Cruze em um caixão de madeira em um funeral

Uma discussão sobre suicídio freqüentemente levanta questões difíceis, pessoais e dolorosas. Um suicídio age para acabar propositalmente com a própria vida. Muitos olham para a fé e se perguntam: 'O que a Bíblia diz sobre o suicídio?' Eles procuram respostas para acalmar sua própria depressão ou entender o que aconteceu com um ente querido que acabou com uma vida. Embora a Bíblia não use a palavra e pareça silenciosa, aprofundar-se no que ela diz pode proporcionar conforto e segurança para aqueles que estão lutando para encontrar uma perspectiva adequada sobre o assunto.




Escrituras sobre suicídio

A Bíblia não usa a palavrasuicídio, embora conte a história de alguns que cometeram suicídio.

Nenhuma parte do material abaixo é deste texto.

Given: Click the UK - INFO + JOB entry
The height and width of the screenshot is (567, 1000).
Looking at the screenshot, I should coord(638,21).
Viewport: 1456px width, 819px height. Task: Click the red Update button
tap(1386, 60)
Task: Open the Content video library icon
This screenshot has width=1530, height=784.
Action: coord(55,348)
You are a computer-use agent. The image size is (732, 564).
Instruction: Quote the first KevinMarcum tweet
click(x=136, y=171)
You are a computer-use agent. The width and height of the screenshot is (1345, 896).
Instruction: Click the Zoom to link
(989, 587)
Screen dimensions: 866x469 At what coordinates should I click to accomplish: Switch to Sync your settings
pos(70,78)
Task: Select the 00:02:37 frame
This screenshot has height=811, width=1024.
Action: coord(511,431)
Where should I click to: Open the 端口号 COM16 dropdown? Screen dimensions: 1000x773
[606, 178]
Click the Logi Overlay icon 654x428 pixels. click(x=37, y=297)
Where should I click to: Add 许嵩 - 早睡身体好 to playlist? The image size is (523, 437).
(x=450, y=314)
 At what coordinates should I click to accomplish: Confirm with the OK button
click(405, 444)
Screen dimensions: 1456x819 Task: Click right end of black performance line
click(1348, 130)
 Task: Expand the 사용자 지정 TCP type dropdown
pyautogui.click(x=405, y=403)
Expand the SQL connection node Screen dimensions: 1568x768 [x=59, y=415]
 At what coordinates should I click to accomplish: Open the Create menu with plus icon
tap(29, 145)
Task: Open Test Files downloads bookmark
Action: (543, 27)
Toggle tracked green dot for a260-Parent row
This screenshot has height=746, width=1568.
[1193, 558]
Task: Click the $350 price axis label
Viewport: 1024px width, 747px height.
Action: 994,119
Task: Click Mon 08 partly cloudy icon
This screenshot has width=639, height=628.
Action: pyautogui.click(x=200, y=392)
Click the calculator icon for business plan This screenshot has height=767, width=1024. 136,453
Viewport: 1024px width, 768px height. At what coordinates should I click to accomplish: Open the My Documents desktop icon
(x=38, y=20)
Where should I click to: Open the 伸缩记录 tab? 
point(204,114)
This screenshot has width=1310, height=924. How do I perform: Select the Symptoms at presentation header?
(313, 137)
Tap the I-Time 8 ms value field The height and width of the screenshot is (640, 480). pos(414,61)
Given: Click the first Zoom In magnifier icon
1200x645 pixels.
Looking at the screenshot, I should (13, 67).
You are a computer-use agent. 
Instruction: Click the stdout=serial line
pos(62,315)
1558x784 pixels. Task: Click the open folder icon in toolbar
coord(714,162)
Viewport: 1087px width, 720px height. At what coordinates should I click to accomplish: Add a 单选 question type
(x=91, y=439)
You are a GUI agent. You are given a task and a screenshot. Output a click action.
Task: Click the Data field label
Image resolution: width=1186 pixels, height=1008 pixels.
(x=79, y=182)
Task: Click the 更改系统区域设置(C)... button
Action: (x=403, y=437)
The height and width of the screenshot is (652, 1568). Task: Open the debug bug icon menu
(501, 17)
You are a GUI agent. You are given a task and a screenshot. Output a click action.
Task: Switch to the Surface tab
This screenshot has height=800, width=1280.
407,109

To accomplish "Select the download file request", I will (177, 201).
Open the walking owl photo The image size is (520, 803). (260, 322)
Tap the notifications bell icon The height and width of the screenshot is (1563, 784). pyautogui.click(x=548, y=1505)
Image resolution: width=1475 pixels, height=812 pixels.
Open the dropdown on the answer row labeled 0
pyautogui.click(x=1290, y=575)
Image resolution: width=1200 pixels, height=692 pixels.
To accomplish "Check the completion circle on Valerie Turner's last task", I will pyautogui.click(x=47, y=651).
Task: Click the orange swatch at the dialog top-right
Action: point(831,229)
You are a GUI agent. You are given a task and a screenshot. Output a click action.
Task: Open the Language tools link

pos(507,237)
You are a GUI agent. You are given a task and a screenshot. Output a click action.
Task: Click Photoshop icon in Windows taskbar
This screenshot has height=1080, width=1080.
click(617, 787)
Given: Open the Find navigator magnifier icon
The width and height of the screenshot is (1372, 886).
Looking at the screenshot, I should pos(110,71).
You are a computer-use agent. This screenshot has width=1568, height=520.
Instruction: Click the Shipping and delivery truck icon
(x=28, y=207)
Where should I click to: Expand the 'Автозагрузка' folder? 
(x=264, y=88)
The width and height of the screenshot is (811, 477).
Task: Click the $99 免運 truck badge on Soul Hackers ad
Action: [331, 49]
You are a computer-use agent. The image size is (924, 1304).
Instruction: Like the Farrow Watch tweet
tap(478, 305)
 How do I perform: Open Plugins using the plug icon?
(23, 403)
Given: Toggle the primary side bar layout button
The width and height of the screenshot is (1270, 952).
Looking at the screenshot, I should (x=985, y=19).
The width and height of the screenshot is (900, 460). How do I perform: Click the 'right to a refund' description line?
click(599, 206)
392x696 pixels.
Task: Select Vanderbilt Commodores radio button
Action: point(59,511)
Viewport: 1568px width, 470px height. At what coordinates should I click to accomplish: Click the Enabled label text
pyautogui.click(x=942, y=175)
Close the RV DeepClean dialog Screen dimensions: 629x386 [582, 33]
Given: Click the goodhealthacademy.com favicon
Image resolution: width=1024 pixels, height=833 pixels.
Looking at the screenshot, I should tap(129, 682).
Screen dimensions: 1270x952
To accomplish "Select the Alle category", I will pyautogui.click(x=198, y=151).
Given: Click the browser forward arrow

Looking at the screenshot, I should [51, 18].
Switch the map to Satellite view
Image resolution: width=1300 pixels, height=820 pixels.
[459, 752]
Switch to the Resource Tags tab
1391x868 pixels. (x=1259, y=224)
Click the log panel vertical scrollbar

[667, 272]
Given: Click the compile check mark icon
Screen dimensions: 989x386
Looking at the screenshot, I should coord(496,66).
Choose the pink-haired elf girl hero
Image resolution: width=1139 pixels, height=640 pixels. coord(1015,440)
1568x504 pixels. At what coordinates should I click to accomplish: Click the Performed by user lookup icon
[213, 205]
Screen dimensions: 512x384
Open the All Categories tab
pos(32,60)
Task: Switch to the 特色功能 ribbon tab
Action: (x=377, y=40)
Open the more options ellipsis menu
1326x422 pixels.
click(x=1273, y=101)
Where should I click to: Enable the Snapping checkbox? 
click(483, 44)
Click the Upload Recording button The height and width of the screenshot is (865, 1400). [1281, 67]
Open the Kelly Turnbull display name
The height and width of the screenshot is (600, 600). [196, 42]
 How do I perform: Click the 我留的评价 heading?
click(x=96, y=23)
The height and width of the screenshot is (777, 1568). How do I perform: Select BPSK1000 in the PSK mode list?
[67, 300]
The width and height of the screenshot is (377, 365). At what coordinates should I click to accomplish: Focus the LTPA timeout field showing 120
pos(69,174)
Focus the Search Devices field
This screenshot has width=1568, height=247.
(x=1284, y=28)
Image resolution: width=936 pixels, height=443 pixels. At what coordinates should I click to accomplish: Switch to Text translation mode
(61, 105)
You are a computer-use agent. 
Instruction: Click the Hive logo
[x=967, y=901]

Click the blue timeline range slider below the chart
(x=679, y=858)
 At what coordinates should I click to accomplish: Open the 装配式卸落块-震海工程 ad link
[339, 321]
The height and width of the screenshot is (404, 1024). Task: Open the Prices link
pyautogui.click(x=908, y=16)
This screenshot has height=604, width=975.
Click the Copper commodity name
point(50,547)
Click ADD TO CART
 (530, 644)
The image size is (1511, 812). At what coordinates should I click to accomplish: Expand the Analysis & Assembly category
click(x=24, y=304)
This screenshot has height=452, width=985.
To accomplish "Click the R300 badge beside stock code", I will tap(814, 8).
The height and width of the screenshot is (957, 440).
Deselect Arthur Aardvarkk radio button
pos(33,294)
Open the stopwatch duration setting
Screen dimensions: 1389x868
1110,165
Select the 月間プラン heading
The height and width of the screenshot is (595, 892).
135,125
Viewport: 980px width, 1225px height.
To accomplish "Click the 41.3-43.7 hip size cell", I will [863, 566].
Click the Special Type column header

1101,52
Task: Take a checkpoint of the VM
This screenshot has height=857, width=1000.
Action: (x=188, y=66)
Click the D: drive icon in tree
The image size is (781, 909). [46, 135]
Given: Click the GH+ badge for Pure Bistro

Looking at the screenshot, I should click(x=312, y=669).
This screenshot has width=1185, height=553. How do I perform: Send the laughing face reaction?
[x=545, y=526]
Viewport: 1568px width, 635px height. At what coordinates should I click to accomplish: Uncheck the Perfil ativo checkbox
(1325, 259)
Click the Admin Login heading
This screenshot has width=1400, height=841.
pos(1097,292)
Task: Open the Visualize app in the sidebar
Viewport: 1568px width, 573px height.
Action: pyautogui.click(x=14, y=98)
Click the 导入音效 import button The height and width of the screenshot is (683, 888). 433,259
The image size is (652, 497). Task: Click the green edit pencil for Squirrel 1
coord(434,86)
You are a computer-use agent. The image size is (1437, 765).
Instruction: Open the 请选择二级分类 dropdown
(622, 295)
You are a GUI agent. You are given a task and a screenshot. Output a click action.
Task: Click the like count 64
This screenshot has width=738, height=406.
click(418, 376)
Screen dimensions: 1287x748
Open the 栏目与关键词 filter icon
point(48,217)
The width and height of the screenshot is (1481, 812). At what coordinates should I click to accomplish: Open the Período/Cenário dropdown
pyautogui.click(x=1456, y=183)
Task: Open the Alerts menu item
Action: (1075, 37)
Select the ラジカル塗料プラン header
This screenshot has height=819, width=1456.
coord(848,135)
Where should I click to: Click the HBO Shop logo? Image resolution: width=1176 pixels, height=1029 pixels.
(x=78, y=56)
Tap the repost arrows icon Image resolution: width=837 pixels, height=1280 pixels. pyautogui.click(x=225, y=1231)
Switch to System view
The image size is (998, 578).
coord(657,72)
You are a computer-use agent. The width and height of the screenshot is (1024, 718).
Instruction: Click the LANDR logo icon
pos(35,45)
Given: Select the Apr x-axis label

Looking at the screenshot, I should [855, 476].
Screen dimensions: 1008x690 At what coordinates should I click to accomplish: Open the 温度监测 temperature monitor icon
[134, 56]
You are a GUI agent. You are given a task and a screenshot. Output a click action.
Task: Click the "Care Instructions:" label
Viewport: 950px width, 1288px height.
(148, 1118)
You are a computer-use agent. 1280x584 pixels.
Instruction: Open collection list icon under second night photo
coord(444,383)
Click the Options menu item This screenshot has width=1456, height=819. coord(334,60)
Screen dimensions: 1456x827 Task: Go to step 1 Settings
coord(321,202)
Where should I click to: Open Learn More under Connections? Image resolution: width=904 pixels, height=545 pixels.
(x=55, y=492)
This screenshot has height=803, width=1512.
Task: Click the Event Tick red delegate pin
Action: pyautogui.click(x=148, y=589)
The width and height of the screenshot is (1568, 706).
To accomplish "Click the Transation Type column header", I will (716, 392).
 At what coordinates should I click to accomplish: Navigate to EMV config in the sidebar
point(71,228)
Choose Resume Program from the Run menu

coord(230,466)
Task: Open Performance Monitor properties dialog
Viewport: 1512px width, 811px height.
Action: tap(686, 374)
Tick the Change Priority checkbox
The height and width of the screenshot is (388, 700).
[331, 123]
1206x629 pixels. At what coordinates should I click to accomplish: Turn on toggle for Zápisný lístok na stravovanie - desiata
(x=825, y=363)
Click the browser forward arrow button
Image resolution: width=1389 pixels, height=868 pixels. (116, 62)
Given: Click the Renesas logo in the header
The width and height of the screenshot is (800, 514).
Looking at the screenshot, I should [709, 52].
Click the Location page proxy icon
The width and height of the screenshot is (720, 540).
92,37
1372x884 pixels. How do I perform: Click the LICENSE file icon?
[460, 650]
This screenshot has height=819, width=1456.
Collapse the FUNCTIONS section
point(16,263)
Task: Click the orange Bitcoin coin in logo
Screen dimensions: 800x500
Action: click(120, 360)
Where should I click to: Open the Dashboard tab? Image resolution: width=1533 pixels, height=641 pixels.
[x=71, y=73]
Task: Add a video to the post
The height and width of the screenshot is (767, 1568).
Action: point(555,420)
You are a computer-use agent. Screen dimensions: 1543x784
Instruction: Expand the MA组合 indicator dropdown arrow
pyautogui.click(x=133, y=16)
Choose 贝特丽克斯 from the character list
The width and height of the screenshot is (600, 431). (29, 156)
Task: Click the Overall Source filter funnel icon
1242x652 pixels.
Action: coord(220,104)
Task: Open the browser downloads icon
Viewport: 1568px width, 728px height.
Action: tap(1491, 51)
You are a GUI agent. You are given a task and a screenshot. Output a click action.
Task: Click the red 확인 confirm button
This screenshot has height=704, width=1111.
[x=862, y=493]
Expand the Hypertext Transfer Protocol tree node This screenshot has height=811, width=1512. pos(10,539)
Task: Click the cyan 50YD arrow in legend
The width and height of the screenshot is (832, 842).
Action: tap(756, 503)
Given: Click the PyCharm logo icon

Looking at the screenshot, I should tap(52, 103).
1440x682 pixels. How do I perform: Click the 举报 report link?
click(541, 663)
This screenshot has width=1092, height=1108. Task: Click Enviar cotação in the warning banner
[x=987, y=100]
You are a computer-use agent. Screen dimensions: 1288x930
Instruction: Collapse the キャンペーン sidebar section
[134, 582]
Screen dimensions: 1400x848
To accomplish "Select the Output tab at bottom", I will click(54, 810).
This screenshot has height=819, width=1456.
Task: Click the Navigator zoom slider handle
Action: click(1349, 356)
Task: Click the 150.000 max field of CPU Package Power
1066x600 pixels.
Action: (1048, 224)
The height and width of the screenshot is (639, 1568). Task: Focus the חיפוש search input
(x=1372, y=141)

A Escritura fala freqüentemente sobre o valor da vida. Alguns consideram o ato final de Samson (Juízes 16: 26-31) ser um ato de suicídio ao empurrar as colunas sobre si mesmo e os filisteus, mas o martírio em um ato de fidelidade nem sempre é considerado suicídio. Existem seis outros exemplos que fornecem uma perspectiva melhor.



Artigos relacionados
  • O que a Bíblia diz sobre a morte? Crenças Básicas
  • Por que as pessoas cometem suicídio? Razões por trás da dor
  • Citações budistas sobre a morte

Abimalech - Juízes 9: 50-55

Abimalech, rei de Siquém, assassinou aqueles que escolheram desafiá-lo e resistir a ele. Enquanto ele tentava dominar a cidade de Tebez, as pessoas lutaram. Na batalha, uma mulher atingiu Abimalech na cabeça com uma pedra. O rei pediu a seu escudeiro que o matasse com uma espada para que as pessoas não pudessem dizer que ele foi morto por uma mulher.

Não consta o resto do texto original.